> [EXERCISE REQUIREMENTS]: The word "filter" marks the lines to keep; find each one in the data and copy it.

> [MATERIAL SUPPLIED]:
■ ■ ■

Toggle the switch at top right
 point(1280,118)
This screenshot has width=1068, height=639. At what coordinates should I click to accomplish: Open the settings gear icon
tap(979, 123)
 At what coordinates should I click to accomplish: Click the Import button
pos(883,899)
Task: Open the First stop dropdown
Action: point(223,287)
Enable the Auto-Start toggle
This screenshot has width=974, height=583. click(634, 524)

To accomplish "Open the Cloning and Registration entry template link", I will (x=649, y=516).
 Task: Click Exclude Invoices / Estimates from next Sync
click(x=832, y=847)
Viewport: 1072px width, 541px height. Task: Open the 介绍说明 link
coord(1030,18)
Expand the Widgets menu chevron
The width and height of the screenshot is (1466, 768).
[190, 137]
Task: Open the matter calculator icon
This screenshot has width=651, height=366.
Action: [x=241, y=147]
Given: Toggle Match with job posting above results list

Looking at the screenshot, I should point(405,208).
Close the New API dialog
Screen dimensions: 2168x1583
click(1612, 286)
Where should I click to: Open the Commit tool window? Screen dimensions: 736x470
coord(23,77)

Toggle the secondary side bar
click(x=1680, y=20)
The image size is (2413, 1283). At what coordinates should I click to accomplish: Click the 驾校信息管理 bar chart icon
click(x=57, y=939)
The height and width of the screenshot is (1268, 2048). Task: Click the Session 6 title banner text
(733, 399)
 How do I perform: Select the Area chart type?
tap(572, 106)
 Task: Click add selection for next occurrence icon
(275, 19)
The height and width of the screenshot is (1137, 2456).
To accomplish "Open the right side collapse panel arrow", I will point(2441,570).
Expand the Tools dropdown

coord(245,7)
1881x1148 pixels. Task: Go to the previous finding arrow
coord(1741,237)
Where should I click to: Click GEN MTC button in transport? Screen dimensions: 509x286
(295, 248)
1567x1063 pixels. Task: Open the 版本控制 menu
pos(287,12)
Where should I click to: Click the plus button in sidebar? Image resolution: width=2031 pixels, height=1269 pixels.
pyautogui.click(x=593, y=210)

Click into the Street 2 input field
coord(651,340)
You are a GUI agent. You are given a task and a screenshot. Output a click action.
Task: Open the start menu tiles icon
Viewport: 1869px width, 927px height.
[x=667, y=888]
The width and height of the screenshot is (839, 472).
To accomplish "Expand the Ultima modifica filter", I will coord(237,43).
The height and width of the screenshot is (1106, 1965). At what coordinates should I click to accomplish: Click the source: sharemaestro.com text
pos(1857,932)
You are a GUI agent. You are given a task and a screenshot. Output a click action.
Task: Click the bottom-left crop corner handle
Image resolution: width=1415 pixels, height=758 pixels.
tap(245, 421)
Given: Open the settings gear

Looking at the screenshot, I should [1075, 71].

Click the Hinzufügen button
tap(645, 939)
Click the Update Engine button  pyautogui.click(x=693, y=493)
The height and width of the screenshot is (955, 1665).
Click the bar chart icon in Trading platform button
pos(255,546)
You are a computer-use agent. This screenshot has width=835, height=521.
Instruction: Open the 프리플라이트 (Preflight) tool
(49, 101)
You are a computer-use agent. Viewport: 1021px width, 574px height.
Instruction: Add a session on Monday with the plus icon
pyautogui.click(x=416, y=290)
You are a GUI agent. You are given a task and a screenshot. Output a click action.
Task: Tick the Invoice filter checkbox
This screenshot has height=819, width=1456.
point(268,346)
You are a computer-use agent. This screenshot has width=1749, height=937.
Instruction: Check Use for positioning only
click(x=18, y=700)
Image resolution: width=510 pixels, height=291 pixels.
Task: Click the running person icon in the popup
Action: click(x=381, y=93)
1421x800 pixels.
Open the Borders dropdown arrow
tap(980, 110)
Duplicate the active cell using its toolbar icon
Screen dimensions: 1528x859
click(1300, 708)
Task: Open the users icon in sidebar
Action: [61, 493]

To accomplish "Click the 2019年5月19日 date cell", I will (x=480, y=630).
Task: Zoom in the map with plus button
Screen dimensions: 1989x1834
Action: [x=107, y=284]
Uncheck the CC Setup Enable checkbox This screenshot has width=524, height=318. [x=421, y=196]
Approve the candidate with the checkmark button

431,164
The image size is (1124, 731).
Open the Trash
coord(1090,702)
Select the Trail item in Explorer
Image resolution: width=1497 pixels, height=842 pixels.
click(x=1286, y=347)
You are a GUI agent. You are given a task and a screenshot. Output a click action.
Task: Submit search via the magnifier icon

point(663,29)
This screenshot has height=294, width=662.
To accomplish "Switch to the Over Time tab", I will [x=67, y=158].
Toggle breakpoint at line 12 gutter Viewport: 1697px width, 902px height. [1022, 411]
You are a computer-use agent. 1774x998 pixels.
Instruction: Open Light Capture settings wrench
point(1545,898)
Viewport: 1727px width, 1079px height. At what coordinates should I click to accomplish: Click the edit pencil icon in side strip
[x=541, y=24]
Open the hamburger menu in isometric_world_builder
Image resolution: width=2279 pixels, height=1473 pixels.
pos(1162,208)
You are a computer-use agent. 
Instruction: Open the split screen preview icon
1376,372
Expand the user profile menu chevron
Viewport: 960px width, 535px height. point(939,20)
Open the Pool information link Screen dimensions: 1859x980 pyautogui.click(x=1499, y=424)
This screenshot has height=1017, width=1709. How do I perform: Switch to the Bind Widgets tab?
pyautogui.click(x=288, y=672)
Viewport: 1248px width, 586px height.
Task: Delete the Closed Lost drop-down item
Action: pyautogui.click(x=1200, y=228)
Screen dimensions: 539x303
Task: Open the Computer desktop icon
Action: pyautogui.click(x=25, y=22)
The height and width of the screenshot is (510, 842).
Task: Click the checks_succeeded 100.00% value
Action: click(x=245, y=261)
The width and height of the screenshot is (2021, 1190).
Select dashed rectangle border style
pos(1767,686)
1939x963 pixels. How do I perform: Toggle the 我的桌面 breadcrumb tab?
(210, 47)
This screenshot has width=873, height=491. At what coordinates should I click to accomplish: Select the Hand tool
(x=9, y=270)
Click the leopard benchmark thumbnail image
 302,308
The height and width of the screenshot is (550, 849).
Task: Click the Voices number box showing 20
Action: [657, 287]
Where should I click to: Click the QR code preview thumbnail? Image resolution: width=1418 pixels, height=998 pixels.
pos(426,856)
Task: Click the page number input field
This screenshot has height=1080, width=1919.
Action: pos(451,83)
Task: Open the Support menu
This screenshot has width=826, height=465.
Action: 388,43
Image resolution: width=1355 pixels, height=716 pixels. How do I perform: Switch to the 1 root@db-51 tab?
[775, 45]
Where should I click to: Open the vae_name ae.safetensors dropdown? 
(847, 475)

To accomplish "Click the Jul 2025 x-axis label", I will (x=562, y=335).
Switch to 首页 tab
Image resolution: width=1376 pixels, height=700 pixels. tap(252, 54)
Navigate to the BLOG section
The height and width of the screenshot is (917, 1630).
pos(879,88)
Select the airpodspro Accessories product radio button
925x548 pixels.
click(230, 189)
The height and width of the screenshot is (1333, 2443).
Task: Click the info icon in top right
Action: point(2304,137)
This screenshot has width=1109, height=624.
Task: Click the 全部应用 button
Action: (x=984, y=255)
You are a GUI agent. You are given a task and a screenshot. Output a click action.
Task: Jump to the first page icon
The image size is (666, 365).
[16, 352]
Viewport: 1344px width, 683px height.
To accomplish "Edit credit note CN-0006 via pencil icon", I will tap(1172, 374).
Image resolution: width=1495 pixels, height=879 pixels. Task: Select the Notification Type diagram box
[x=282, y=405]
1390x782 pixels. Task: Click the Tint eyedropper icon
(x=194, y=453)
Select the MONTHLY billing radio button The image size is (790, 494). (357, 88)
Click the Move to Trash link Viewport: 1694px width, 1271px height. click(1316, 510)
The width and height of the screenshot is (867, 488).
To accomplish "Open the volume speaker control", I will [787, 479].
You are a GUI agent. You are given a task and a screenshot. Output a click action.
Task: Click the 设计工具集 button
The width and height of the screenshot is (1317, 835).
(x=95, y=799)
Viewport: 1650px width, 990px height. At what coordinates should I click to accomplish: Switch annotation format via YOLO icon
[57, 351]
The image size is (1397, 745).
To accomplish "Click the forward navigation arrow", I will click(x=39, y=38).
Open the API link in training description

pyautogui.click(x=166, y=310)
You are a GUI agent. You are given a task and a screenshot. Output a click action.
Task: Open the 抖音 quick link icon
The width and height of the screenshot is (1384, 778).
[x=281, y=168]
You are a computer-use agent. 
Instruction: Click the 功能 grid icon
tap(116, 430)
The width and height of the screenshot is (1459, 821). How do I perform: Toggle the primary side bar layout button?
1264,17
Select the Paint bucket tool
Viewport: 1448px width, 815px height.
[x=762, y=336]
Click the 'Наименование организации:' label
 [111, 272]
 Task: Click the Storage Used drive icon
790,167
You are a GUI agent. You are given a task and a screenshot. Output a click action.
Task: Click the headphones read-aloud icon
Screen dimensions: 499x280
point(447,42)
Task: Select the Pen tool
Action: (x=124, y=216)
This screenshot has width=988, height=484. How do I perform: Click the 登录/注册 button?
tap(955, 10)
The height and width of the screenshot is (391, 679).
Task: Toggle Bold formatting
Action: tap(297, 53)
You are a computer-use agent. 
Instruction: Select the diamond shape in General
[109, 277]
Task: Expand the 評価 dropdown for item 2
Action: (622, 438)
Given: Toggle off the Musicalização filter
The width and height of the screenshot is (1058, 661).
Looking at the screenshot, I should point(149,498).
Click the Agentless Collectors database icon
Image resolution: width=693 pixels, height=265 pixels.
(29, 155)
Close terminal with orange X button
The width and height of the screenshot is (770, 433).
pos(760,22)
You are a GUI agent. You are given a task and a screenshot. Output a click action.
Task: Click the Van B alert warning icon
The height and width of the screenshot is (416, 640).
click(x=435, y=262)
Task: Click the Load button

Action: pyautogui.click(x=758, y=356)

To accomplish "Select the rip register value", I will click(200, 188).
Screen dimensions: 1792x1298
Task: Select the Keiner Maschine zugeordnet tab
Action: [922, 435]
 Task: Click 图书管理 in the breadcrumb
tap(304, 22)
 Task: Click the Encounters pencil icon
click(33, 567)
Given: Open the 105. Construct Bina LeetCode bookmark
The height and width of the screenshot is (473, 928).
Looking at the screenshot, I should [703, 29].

■ ■ ■

> [EXERCISE RESPONSE]:
To accomplish "Expand the Ultima modifica filter", I will coord(237,43).
Task: Tick the Invoice filter checkbox
Given: Toggle off the Musicalização filter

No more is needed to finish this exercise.